Check each line of the data for "sidebar" and select those that have it.

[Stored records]
^^^^
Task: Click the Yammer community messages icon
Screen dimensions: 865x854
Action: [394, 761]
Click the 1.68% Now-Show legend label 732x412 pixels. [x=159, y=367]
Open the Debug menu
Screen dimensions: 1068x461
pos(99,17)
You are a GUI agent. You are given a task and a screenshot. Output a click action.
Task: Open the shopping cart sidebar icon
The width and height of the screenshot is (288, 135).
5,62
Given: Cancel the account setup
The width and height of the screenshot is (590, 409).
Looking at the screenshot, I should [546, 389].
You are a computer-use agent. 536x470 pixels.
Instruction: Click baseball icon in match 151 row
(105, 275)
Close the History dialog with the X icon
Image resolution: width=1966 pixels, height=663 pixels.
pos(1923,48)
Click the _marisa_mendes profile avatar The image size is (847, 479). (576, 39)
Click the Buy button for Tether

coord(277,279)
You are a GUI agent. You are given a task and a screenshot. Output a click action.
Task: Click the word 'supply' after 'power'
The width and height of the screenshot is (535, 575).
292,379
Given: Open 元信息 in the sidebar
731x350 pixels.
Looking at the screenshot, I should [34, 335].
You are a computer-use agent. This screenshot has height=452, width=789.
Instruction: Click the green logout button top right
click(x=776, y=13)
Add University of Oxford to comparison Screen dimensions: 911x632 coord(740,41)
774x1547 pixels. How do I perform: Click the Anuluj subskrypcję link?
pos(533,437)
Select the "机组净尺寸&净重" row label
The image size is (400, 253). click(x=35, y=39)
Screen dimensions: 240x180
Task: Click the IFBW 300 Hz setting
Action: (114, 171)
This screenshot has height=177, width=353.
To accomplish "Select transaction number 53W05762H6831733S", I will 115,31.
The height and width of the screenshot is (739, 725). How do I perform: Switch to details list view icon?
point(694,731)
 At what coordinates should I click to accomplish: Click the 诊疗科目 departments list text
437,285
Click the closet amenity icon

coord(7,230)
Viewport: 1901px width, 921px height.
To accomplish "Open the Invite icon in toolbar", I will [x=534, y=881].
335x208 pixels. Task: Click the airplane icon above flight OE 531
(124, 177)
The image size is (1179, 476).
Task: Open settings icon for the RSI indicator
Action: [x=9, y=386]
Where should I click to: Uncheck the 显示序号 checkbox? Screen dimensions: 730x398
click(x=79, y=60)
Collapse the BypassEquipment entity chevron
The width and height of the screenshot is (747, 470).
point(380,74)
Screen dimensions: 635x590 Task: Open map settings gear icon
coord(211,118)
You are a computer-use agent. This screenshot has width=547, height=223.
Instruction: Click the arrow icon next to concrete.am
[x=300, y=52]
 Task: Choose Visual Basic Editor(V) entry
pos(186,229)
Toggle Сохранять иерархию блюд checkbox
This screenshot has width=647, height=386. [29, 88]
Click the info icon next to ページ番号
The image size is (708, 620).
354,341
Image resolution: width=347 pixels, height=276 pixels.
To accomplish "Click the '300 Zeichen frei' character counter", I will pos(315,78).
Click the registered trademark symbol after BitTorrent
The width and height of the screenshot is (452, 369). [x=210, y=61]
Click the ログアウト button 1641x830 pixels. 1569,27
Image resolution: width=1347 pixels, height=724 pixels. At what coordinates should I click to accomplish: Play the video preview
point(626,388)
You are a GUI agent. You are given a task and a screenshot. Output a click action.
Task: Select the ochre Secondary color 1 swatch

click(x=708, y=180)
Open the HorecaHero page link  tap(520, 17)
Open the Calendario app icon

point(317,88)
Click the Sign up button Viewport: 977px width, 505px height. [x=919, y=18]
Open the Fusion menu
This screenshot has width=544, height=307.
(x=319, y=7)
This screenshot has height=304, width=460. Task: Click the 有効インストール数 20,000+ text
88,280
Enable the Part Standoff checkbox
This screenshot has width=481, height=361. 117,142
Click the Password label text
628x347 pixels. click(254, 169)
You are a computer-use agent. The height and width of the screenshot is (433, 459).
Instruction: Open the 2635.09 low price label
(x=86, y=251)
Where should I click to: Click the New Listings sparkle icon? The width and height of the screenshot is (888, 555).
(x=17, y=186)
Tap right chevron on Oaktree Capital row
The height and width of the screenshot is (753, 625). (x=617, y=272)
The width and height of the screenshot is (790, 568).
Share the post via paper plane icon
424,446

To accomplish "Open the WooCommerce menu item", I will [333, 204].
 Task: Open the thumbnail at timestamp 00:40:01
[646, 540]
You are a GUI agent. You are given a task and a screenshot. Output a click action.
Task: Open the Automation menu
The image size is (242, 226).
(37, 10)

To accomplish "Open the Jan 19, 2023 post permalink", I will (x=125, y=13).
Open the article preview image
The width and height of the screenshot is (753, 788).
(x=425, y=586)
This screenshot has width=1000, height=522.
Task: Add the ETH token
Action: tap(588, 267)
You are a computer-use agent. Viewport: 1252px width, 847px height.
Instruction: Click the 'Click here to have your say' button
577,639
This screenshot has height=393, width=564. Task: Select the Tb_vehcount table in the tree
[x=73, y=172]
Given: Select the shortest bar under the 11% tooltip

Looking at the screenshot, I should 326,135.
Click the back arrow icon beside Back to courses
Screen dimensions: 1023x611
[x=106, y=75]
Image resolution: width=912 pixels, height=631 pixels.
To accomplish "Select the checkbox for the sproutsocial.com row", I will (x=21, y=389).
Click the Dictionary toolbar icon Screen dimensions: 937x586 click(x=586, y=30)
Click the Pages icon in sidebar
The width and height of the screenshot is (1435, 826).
^^^^
RESULT OF THE EXERCISE:
Task: Open the shopping cart sidebar icon
Given: Open 元信息 in the sidebar
Click the Pages icon in sidebar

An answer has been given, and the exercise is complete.